François Damiens John C. Reilly Finnegan Oldfield Antonia Campbell-Hughes

114 min.
9 décembre 2015
LES COWBOYS

Scénariste de Jacques Audiard (« Un Prophète », César du meilleur scénario original, « De rouille et d’os », César de la meilleure adaptation), Thomas Bidegain est loin d’être un novice dans le monde du cinéma et signe avec « Les Cowboys » une première œuvre remarquable en tant que réalisateur. S’inspirant de « La Prisonnière du désert » (John Ford, 1956) et d’« Hardcore » (Paul Schrader, 1979), le film raconte l’histoire d’un père de famille, Alain (François Damiens) à la recherche de sa fille, Kelly, une adolescente qui se serait enfuie avec son petit ami. Entraînant avec lui son fils, Kid (Finnegan Oldfield), il vouera le reste de sa vie à essayer de retrouver un équilibre à jamais perdu. 

Rythmé par les attentats du 11 septembre, Madrid, Londres et Jakarta, le film entre en résonnance avec l’actualité. Il parvient toutefois à maintenir une certaine distance, non pas tant par la période dans laquelle il s’inscrit, mais plutôt par l’utilisation de procédés cinématographiques comme le choix de tourner en scope anamorphique, format apparu dans les années 1950 et souvent utilisé dans les westerns. Le recours à ce type de format est loin d’être le seul rapprochement au genre, comme en témoigne sans détour le titre du film. Mais Thomas Bidegain va encore plus loin en transposant les codes du western (le conflit entre l’ordre civilisé et l’absence de loi au-delà de la frontière, le chasseur de primes interprété par John C. Reilly, les silhouettes sur les toits tel un guet-apens indien, les chevauchées sauvages à travers les montagnes, etc.) dans un contexte contemporain où les Indiens sont désormais les Arabes. 

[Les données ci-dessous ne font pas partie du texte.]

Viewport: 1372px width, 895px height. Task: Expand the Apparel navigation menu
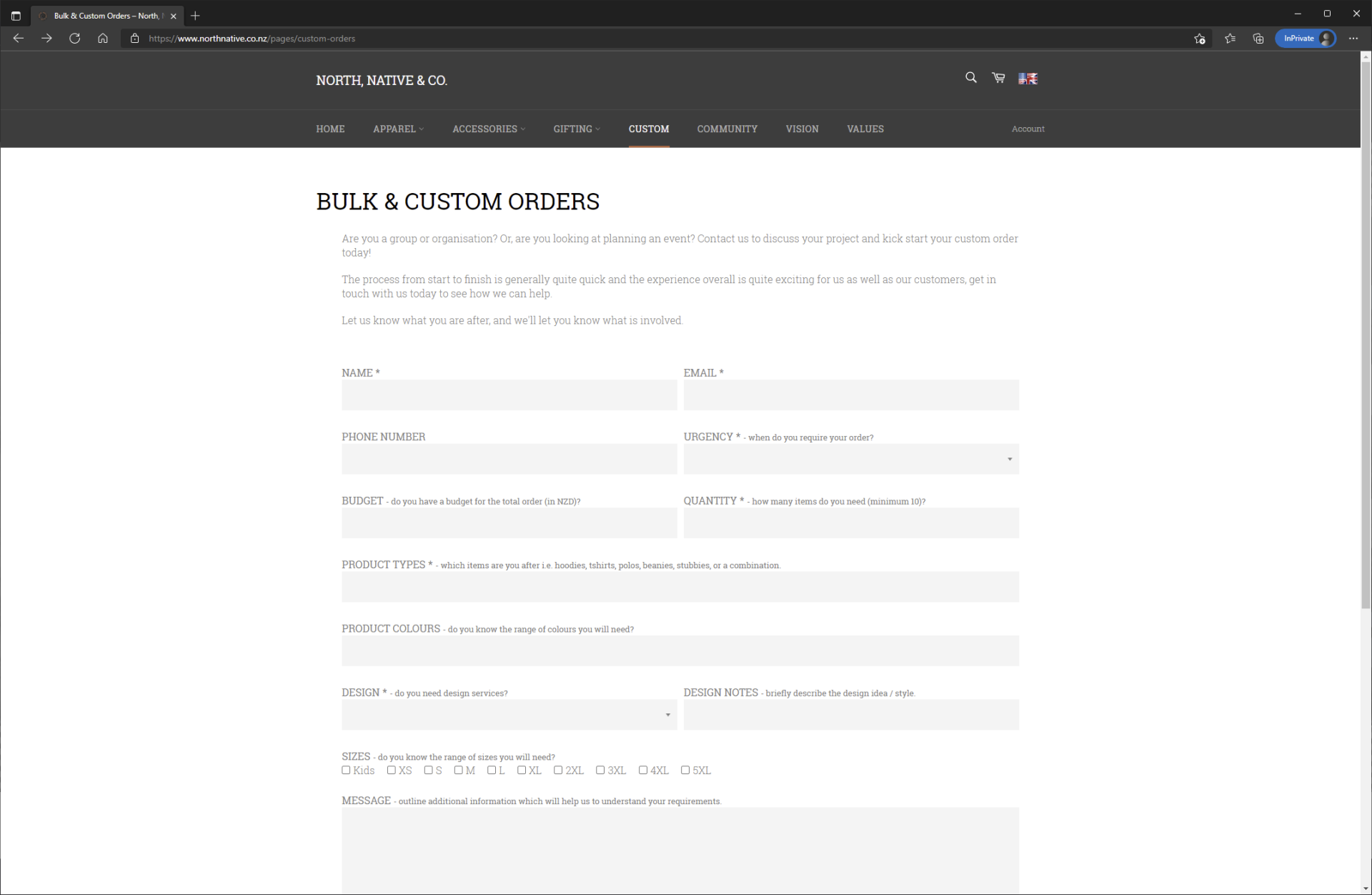coord(398,129)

S’il est entre autres question du départ de ces jeunes Européens pour le Djihad, le véritable propos du film porte avant tout sur la transmission. C’est d’abord le père qui cherche sa fille, et ensuite, le fils prend le relais. D’une certaine manière, le récit filmique amorce déjà les prémices de cette transmission dès le début, lorsque la famille reçoit la première lettre de Kelly. Le point de vue glisse alors du père au fils, permettant au spectateur de découvrir le contenu de la lettre. Un autre indice réside sans aucun doute au sein même de l’évolution physique de Kid, véritable indicateur du temps qui passe et par conséquent, de la transmission de la quête d’une génération à la suivante. Et si le titre s’emploie à parler des cowboys, le seul qui en devient réellement un, c’est Kid. Le père en a peut-être l’allure avec son chapeau et ses santiags, mais il est loin d’en avoir la carrure. La recherche de sa fille lui permet tout au plus de voyager au-delà des frontières comme ses modèles, mais il finit par s’enfermer dans une quête narcissique. Alors qu’au contraire, le fils va s’ouvrir au monde, aspirant en lui les caractéristiques du héros fordien.

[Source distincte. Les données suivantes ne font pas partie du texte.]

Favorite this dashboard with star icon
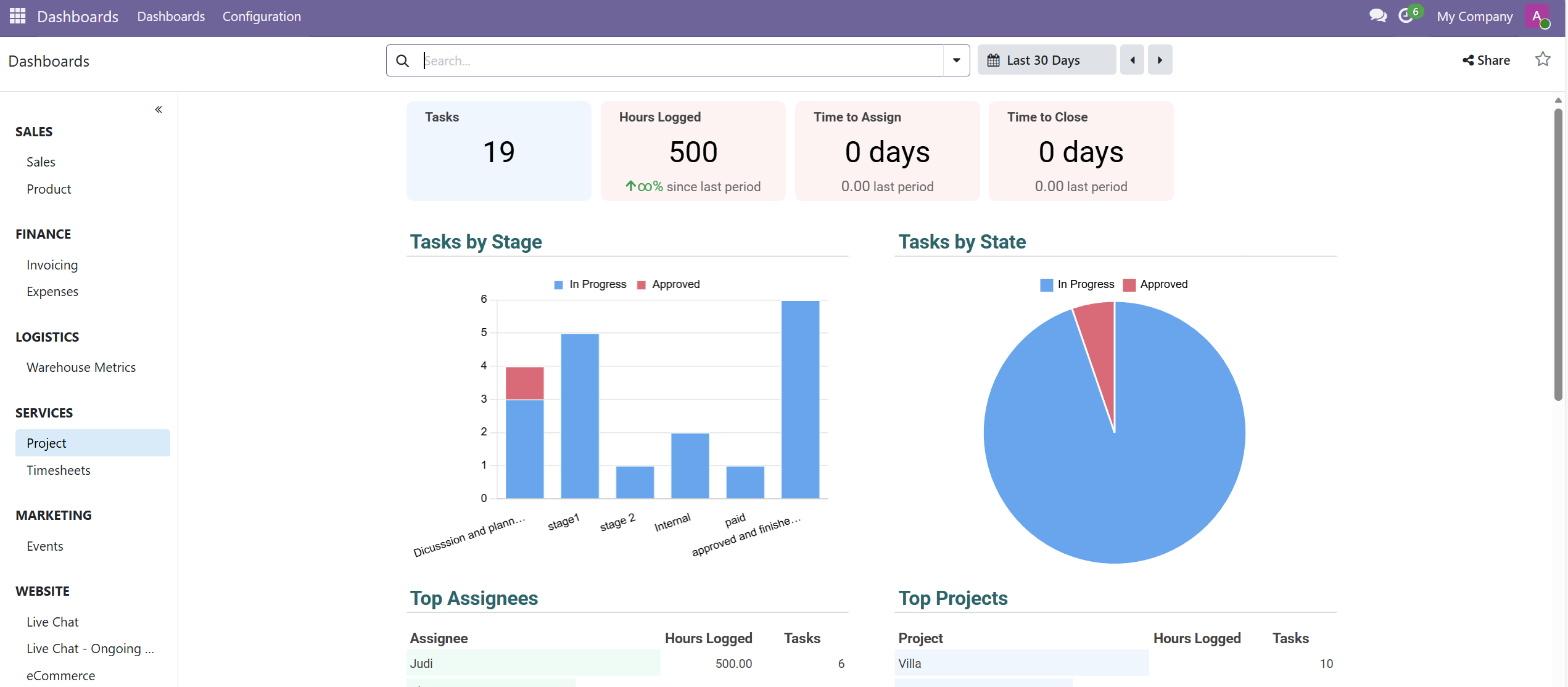(x=1542, y=59)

« Les Cowboys » n’est pas simplement un film de scénariste. Thomas Bidegain prouve qu’il maîtrise également la direction d’acteur, ainsi que la mise en scène dont l’économie de la scène finale finit par nous convaincre totalement de la qualité de ce premier film. Et n’en déplaise à ceux qui ont pu qualifier la sortie de ce film d’indécente politiquement et cinématographiquement, puisque survenant peu de temps après les attentats du 13 novembre à Paris, il ne faut pas pour autant cesser de faire des films en rapport avec la réalité. Le propre du cinéma n’est-il pas justement d’être le reflet de notre société, de notre humanité ? En nous proposant une relecture du monde qui nous entoure, il nous offre la possibilité de poser un regard différent sur la réalité et de nous interroger sur nous-même et les valeurs que nous voulons transmettre. En ce sens, le film « Les Cowboys » semble d’autant plus avoir sa place en cette période.